On Wed, 2014-02-19 at 13:25 +0100, Ralf Mardorf wrote:
> On Wed, 2014-02-19 at 12:24 +0100, Max wrote:
> > I have experienced this problem at least once in the past as well. 
> > Though I would have noticed if it were happening on a regular basis. I
> > thought that I just missed an error message back then. If there was 
> > indeed no error message, this would be a very very bad issue that
> > needs to be fixed asap, as otherwise it would render evolution utterly
> > unusable. I think I will add a dummy email address to BCC to
> > immediately notice message loss in the future...
> 
> BCC is something I also use very often. I'm not sure if it's related to
> Evolution or if it's another issue.

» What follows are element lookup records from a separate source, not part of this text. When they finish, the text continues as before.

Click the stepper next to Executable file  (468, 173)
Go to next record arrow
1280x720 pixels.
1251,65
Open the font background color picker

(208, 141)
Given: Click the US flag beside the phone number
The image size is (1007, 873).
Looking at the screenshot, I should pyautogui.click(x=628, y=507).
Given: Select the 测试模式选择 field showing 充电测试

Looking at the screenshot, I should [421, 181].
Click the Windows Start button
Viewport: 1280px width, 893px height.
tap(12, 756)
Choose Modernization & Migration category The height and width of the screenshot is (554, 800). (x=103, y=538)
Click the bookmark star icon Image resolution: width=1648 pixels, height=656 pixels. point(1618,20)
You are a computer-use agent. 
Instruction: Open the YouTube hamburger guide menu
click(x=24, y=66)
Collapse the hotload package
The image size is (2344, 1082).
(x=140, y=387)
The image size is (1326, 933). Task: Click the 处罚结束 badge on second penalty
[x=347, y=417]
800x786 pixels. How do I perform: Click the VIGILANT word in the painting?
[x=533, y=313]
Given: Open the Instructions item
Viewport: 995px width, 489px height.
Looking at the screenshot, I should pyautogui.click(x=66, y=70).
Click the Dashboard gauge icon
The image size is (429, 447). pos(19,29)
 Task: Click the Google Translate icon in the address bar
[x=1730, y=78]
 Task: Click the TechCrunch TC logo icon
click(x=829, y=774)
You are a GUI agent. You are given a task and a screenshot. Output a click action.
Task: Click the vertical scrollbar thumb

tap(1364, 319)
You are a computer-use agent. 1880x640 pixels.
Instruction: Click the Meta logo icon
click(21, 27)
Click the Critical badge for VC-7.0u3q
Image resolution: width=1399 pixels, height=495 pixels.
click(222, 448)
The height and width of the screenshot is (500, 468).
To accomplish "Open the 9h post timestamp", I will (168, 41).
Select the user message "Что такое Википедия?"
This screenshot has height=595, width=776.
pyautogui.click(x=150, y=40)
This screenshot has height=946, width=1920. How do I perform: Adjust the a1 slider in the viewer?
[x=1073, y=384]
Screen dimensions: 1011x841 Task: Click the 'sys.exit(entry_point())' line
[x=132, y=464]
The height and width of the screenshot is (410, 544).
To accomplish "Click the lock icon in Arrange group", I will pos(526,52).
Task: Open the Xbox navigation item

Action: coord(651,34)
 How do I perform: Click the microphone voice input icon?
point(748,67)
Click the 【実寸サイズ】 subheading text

FWIW I notice that it's better to
> send one mail after the other, than to send one mail and while it's
> still sending, to click send for another mail too. I suspect that it's
> related to Evolution, or some issues caused by the providers sometimes
> are not noticed by Evolution. It seems to be like that, but there are no
> valid evidences.

Things to try:

* BCC your outgoing mail, as has been suggested
* Note which addresses fail. Is it always the same ones or do they vary?
Do some addresses never fail?
* Is there any correlation between failing addresses and mailing lists?
* Have your recipients checked their Junk folders?
* Try other MUAs with any addresses which consistently fail. What
happens?

Other things that come to mind: authentication at SMTP level, local
policy on which SMTP servers can be used, existence of proxies along the
delivery path.

A lot of things can go wrong. I sometimes think it's a miracle any mail
ever gets through, but that's nothing to do with Evo.